A ToxNetV2 é um botnet Linux que demonstra como a inteligência artificial pode se aproximar de operações reais de ataque. Em vez de usar um modelo apenas para escrever texto, o malware alimenta dados do sistema e da rede em um serviço de IA, transformando respostas selecionadas em comandos propostos.
Descoberta e escopo
Analistas da JOESecurity identificaram o controlador assistido por IA ao examinar o código e o fluxo operacional do malware. O framework usa o modelo z-ai/glm-5.2 através da NVIDIA NIM. Ele pode coletar contadores do botnet junto com detalhes locais, incluindo processos em execução, carga do processador, uso de memória e disco.
O controlador comunica-se com a NVIDIA NIM enviando contexto operacional e enfileirando respostas reconhecidas como ações para aprovação de um operador. Isso permite uma maneira mais rápida de julgar o que fazer a seguir, embora as sugestões de maior impacto ainda precisem de aprovação humana.
Vetor e exploração
O mesmo programa ToxNetV2 pode ser executado como um controlador ou um bot comum. Quando restaura seu estado Tox de c2.data, entra no modo controlador e inicia o componente de IA. Bots comuns lidam com varredura, controle de host, propagação e ataques de rede, enquanto o controlador reúne informações e gerencia o grupo mais amplo.

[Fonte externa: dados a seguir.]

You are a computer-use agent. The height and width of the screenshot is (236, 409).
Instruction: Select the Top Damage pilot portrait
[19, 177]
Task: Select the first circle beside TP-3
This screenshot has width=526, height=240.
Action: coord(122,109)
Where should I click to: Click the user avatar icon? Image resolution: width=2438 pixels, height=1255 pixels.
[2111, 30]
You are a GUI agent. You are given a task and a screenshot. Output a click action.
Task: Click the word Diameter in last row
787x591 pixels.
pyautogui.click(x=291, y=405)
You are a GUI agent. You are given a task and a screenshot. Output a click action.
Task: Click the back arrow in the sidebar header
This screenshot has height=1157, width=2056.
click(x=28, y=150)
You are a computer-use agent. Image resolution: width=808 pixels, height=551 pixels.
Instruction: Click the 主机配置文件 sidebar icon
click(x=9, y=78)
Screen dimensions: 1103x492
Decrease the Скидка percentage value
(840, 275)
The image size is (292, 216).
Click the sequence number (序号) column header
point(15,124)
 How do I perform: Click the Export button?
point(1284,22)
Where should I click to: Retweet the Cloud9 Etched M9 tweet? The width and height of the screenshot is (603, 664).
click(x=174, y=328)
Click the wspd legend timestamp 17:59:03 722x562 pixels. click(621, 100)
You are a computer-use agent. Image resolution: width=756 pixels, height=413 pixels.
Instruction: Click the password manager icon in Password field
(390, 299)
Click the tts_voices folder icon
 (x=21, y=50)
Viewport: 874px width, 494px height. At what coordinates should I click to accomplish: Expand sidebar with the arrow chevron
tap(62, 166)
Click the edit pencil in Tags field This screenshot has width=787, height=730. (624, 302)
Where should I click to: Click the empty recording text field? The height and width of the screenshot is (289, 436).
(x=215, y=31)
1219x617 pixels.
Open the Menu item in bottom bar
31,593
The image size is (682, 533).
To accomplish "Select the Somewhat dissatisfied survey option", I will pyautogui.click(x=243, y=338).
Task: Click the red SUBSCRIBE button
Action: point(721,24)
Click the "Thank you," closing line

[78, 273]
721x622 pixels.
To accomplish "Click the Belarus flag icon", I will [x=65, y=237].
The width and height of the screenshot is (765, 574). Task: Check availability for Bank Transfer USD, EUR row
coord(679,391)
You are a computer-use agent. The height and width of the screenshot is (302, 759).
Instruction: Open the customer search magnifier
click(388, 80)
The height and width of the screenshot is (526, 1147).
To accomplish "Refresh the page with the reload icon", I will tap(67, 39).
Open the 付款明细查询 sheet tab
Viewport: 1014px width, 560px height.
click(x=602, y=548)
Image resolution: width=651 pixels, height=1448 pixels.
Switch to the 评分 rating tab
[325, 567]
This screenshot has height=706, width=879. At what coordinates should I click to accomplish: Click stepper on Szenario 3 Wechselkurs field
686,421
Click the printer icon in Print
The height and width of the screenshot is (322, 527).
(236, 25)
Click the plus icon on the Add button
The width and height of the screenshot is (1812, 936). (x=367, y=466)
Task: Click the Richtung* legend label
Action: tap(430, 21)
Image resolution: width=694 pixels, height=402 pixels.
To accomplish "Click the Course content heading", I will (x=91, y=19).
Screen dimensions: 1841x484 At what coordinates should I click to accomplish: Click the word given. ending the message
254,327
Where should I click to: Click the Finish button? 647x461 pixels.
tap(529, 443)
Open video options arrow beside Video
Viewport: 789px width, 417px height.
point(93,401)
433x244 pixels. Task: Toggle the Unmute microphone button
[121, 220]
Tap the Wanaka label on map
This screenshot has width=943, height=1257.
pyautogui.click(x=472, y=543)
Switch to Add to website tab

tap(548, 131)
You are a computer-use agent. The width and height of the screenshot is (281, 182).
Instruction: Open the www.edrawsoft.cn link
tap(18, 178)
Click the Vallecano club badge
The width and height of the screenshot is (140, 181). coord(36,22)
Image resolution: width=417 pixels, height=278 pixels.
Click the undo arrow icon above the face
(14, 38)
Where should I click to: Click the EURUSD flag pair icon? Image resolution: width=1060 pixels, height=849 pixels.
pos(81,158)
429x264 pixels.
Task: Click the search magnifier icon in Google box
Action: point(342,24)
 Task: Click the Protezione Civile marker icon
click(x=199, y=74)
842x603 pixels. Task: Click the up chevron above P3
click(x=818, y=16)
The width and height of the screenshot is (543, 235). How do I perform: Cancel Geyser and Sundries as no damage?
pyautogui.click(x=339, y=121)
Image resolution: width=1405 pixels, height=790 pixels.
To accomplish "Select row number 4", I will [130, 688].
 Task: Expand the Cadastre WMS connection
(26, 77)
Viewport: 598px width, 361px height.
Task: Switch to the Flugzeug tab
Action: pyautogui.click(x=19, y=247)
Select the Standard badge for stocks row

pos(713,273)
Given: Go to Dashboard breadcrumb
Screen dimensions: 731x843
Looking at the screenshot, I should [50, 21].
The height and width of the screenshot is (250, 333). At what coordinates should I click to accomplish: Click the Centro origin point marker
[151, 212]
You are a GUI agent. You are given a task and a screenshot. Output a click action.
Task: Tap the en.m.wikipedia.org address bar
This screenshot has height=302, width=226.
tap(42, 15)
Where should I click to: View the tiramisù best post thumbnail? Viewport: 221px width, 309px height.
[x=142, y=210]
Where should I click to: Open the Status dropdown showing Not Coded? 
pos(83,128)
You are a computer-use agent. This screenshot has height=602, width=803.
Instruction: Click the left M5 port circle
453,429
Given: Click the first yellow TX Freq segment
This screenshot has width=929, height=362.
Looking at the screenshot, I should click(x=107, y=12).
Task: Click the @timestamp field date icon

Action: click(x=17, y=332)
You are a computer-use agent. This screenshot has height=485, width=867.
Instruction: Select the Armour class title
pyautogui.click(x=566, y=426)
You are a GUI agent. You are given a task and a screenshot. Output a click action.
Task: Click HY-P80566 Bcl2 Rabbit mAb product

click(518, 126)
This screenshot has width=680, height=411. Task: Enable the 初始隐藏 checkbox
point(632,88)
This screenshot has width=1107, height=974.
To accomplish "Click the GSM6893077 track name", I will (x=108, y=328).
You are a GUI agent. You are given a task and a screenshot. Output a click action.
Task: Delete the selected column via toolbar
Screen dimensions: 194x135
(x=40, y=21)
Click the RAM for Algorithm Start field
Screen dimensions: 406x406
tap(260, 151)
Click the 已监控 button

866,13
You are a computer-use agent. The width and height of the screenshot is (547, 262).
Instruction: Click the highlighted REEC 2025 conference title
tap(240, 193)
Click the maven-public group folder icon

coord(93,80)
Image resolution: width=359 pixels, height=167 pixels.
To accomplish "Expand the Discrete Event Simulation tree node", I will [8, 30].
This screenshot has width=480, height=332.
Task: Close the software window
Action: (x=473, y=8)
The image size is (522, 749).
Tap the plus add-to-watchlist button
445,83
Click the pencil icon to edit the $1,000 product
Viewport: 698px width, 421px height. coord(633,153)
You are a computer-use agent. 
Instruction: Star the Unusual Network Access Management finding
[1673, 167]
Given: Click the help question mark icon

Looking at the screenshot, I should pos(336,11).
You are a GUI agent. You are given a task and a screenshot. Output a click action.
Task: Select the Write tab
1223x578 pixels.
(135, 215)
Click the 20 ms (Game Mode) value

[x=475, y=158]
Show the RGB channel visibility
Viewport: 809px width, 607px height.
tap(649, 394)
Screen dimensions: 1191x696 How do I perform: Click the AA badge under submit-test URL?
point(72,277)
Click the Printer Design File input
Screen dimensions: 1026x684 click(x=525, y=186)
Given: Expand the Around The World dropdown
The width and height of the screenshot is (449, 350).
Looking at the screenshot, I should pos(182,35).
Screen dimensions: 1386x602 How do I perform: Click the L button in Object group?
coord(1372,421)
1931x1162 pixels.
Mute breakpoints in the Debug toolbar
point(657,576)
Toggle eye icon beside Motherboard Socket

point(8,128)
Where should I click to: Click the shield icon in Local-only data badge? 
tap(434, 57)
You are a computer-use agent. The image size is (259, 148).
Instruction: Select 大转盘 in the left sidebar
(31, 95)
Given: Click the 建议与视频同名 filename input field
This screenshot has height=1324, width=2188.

O toolkit inclui gerenciamento de host, varredura de rede, rotinas de auto-propagação e 17 lançadores de ataque de rede. A atividade de varredura e propagação pode envolver serviços HTTP, Telnet e SSH, colocando dispositivos e servidores mal protegidos expostos à internet no escopo.
Evidências e limites
ToxNetV2 não executa cada sugestão do modelo imediatamente. As tarefas enfileiradas permanecem aguardando até que um operador autenticado execute o comando aiexec, que executa e limpa toda a fila. Algumas operações de menor impacto, como log, atualizações de memória e mudanças de estado, podem ser executadas automaticamente durante verificações de saúde, mas as ações principais que alteram o sistema permanecem bloqueadas.
Os pesquisadores não encontraram evidências de que o malware possa escrever novo código independentemente, compilá-lo, distribuí-lo e substituir bots existentes. Seu resultado são operações assistidas, não autonomia irrestrita.
Impacto e alcance
O risco geral de infecção permanece familiar: serviços expostos, credenciais fracas e dispositivos de borda não corrigidos dão espaço para botnets crescerem. Recentemente, relatórios sobre campanhas de botnet SSH automatizadas e infecções de botnet IoT Dysphoria mostram por que os administradores devem limitar o acesso remoto, usar autenticação forte e manter equipamentos expostos à internet corrigidos.
Medidas de mitigação recomendadas
Para defensores, a lição imediata é observar controladores e servidores para tráfego incomum de serviço de IA, atividade SSH inesperada, novos arquivos e execução de comando que segue verificações de saúde automatizadas. Separar redes de gerenciamento, restringir acesso SSH root e monitorar alterações em dispositivos Linux e IoT propensos a botnets pode reduzir a oportunidade para esse tipo de automação orientada por operador causar danos.
Revisões regulares de logs de autenticação e conexões de saída podem ajudar as equipes a detectar a atividade antes que ela se espalhe mais.
Perguntas frequentes
- Isso é um worm autônomo? Não, requer aprovação humana para ações de alto impacto.
- Qual o alvo principal? Sistemas Linux AArch64 com serviços SSH/Telnet expostos.
- Como detectar? Monitorar tráfego de saída para serviços de IA e atividades de script incomuns.